「寿司に釣られて」
牧師 横山順一

 今更だが、神さまの「時」には感服する他ない。
 実は、関西労働者伝道委員会に入ったきっかけは、M牧師から「旨い寿司を食いに行こう」と誘われたからだった。

 関西労伝の当時の三名の共同代表の一人だったT先生の息子さんが、委員会会場近くで寿司店をしているというのだ。
 てっきり御馳走してもらえると勘違いした。回らない寿司屋だとも思い込んだ。
 いざ行ってみれば、自腹だったし(当たり前だ)、回る寿司屋だった(T先生、済みません!)。
 本当に、邪(よこしま)ではある。恥ずかしく思う。
 だが、この邪さがなかったら、間違いなく関西労伝に出入りしなかっただろう(ほぼ居直り)。
 だからこそ、邪さをも用いて招かれた神さまに、ただ頭を垂れるのみである。

 そのT先生からは、教会に籠るのではなく、宿営(教会)を出ることを示された。
 M先生からは「見通す力」を教えられた。目先に捕らわれず、視線をはるかに広く見て考えるということだ。
 またK先生からは、一人でも言動する。正しいと思うことを躊躇しない姿勢を学んだ。
 物凄く過去の話のようだが、せいぜいここ十数年来のことに過ぎない。(断っておきますが、三人の先生方、お元気でそれぞれ働いておられます。これは弔辞ではありません(笑))。
 悲しいのは、これだけの教えを受けながら、何一つモノになっていないという事実。どーしたもんじゃろのー。

 かつて関西労伝は、学生たちを様々な会社へ送り込んで、労働しながら聖書に学ぶというインターン制度を敷いていた。
 三人の先輩牧師たちは、皆がそれ(インターン)を経験した人ばかりだ。
 ところが、時代が変わって、現在の労伝は、基本的に釜ヶ崎の日雇労働者やホームレスの人々の人権を守るという限定された働きになった。
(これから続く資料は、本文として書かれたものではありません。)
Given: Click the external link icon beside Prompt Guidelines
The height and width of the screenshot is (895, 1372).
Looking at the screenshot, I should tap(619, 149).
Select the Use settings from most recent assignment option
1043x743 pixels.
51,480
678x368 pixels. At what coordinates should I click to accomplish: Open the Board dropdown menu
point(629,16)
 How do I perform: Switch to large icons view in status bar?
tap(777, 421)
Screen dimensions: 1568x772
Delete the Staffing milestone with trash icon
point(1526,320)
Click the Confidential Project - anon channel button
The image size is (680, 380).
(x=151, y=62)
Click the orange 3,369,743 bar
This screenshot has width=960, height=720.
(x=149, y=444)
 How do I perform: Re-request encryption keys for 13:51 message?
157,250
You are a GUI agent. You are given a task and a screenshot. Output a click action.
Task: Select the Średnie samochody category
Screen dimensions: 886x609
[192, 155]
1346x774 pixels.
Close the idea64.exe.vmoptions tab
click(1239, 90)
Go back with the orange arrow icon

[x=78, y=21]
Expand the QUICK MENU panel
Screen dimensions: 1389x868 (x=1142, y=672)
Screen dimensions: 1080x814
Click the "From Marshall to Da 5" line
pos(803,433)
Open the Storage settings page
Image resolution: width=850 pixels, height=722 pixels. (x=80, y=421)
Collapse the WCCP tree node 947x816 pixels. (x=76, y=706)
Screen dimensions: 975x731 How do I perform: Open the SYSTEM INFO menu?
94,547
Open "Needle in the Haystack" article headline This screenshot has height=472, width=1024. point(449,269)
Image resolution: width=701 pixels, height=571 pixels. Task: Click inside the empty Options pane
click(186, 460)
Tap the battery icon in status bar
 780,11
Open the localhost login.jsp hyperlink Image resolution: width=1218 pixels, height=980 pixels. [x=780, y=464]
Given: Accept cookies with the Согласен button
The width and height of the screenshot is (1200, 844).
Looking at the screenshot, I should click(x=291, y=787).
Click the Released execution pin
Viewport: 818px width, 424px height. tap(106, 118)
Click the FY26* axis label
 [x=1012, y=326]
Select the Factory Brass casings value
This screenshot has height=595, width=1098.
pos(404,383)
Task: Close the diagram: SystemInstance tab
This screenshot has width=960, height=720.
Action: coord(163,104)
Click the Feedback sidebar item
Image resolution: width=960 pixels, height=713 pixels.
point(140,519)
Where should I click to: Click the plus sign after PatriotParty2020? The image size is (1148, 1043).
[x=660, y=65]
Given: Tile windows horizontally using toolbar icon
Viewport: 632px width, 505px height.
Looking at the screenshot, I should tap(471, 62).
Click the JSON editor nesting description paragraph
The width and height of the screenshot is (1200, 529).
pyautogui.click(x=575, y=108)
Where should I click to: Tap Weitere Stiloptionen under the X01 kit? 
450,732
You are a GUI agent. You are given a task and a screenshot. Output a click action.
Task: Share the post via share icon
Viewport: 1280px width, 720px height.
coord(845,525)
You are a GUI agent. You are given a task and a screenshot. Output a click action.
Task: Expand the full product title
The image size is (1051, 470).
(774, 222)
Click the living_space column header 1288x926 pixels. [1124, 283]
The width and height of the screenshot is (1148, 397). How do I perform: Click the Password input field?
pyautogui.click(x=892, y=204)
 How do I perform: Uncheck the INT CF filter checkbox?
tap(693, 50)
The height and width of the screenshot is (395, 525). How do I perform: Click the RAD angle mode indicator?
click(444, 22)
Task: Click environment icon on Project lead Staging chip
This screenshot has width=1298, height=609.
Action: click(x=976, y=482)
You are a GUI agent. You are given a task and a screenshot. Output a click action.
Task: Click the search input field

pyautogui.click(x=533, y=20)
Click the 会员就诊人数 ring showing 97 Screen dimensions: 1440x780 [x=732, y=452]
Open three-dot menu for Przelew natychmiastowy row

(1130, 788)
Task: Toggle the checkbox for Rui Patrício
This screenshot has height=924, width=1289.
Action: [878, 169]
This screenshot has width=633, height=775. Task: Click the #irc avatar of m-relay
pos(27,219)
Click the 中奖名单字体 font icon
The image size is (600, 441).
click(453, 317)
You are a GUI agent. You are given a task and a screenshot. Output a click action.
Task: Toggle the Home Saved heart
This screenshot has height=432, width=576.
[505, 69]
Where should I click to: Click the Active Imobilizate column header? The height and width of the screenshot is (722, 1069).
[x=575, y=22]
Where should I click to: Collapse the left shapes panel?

インターン制度も、しばらくの間休止状態だった。
 誘ってくれたM牧師にしても、今のほとんどのメンバーは、もちろん私も、インターンを経験していないから、修行しながら労伝を形成していると言っていい。

 今年の年度報告会(一般的に言えば総会)には、九州からI先生を招いた。労伝インターンの大先輩であり、四十六年に渡って炭鉱の町で格闘してきた方である。
 I先生からは「失敗を忘れず、そこから出発し、ひきずりながら歩む」生き方を教わった。
今夏読んだ本の一冊、昨年十月に出された「筑豊に出会い、イエスと出会う」と題された著書には、その誠実な生き方と告白が凝縮していた。先生とは質が違うが、失敗の多い私には大いなる励ましとなった。

 一昨年、関西労伝の六十年誌「イエスが渡すあなたへのバトン」を刊行した。その中に、I牧師は「関西労伝の存在意味は、消される側に立ち続けて、国や資本に抵抗し続けることにこそある、とますます思う」と書かれた。
 この重いバトンを渡された者の一人として、自らそれを引継ぎつつ、何とか次へバトンを渡したいと願っている。
誰か、寿司に釣られてやって来ないものか(笑)。